Multiple regression analysis results for the associations between UEMDs and regional functional assessment scores are presented in Table 3. Only rotator cuff tear, epicondylitis+rotator cuff tear, epicondylitis+hand OA, and epicondylitis+rotator cuff tear+hand OA were significantly associated with CMS. Epicondylitis, epicondylitis+rotator cuff tear, epicondylitis+hand OA, and epicondylitis+rotator cuff tear+hand OA were significantly associated with MEPS. Except for rotator cuff tear, all disease categories were associated with AUSCAN. Univariate regression analysis results of the associations between DASH score and UEMD are shown in Table 4. Only epicondylitis, epicondylitis+rotator cuff tear, epicondylitis+ hand OA, and epicondylitis+rotator cuff tear+hand OA were significantly associated with DASH score. All regional functional assessments were significantly associated with DASH score, even when adjusted for primitive variables and each UEMD. Multiple regression analysis results evaluating associations between DASH scores, UEMD, and regional functional assessment scores are shown in Table 5. Only epicondylitis, epicondylitis+rotator cuff tear, CMS, and AUSCAN scores were associated with DASH score.

DISCUSSION

In this study, DASH scores were higher in the presence of any UEMD than in the absence of any UEMD. The reported minimal clinically important difference for the DASH outcome measure is 10–10.81.24 25 On the basis of this, differences in DASH scores according to the presence or absence of any UEMD were not clinically significant for UEMDs as evaluated in this study. However, DASH scores for epicondylitis+hand OA, epicondylitis+rotator cuff tear, and epicondylitis+rotator cuff tear+hand OA were 9.7–10.9 higher than in normal participants. Furthermore, according to multivariate regression analysis incorporating UEMD and regional functional assessment scores, CMS was more strongly associated with epicondylitis+rotator cuff tear than with only rotator cuff tear, and was most strongly associated with epicondylitis+rotator cuff tear+hand OA. Even in the absence of rotator cuff tear, CMS was associated with epicondylitis+hand OA. MEPS was associated with epicondylitis+rotator cuff tear, epicondylitis+hand OA, and epicondylitis+rotator cuff tear+hand OA, as well as with epicondylitis only. AUSCAN was associated with all UEMDs, with the exception of rotator cuff tear. Constant, et al.26 stated that strength could be underestimated during evaluation of CMS in the presence of elbow disease. Our findings suggest that regional functional assessments can be affected by disease in an adjacent area. This seems clinically significant and suggests that, when clinically significant loss of upper limb function occurs, UEMDs, including epicondylitis, are likely to be present.

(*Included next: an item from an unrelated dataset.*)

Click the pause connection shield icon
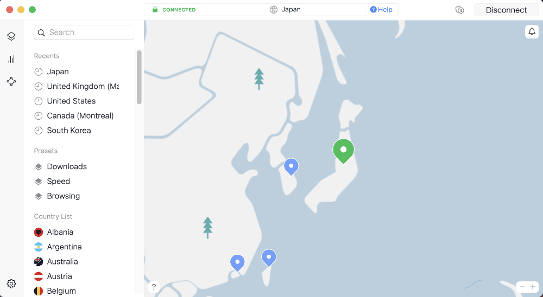Screen dimensions: 543x297 point(459,10)
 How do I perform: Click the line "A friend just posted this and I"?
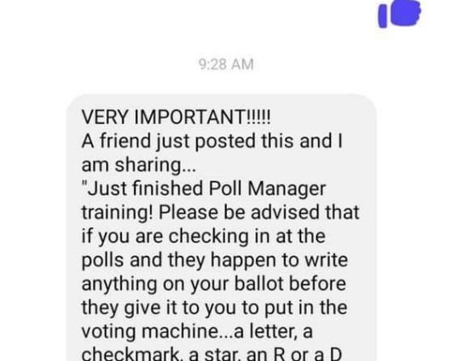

All regional functional scores were associated with the DASH outcome measure, even when the analysis was adjusted for UEMDs. Multiple regression analysis showed that epicondylitis and epicondylitis+rotator cuff tear were associated with DASH score. CMS and AUSCAN were also associated with DASH score. The difference in the effects of epicondylitis seen in this study versus in previous studies could be due to differences in diagnostic methods. We diagnosed epicondylitis by physical examination, although rotator cuff tear and hand OA were diagnosed radiologically. Epicondylitis was present in a large number of patients with existing symptoms; however, rotator cuff tear and hand OA were often present in asymptomatic patients. Previous studies reported that rotator cuff tear and hand OA mostly presented with no symptoms.27 28 29 Rotator cuff tear and hand OA are degenerative diseases, and age is the most important risk factor.29 30 31 In conclusion, rotator cuff tear and hand OA are conditions induced by degenerative changes associated with the aging process. Therefore, the progression of rotator cuff tear and hand OA occurs gradually, leading to compensation for other normal tissues, and the disease itself is less likely to immediately affect QOL.32 33 For this reason, rotator cuff tear and hand OA do not directly affect DASH. However, the presence of symptoms due to rotator cuff tear or hand OA had a negative impact on CMS and AUSCAN scores, which could affect DASH. In contrast, the primary cause of epicondylitis has been reported to be overuse; thus, the condition is common in the 40- to 50-year-old group.34 Therefore, if epicondylitis is not significantly affected by other factors and is due to overuse, symptoms are likely to be immediately evident and directly affect QOL. In this study, epicondylitis with symptoms was more likely to be selected. Therefore, epicondylitis directly affects DASH and MEPS.

We found that the prevalence of epicondylitis in the dominant arm was 33.7%, which is outside the range of 3.5–20.2% reported in the literature.35 36 Our study included 692 agricultural workers, representing 70.11% of total participants. In other studies, the prevalence of epicondylitis was higher in agricultural workers than in factory workers.35 36 This suggests that the agricultural work environment induces epicondylitis to a greater extent than a factory work environment. In the current study, the prevalence of rotator cuff tear in the dominant arm was 53.4% (partial thickness rotator cuff tear: 44.4%, full thickness rotator cuff tear: 9.0%), also higher than the 4.7–22.1% reported in the literature.37 38 Unlike other studies that evaluated full thickness rotator cuff tears of the bilateral shoulders using ultrasound, we used MRI to evaluate the dominant shoulder only, which could account for the difference in prevalence. Nevertheless, the presence of a partial rotator cuff tear in 44.4% of participants is a surprising result. In this study, prevalence of hand OA in the dominant arm was 44.6%, which is lower than the 47–61.7% reported in the literature.38 39 This may be because the mean age of participants in our study is lower than that of participants evaluated in other studies.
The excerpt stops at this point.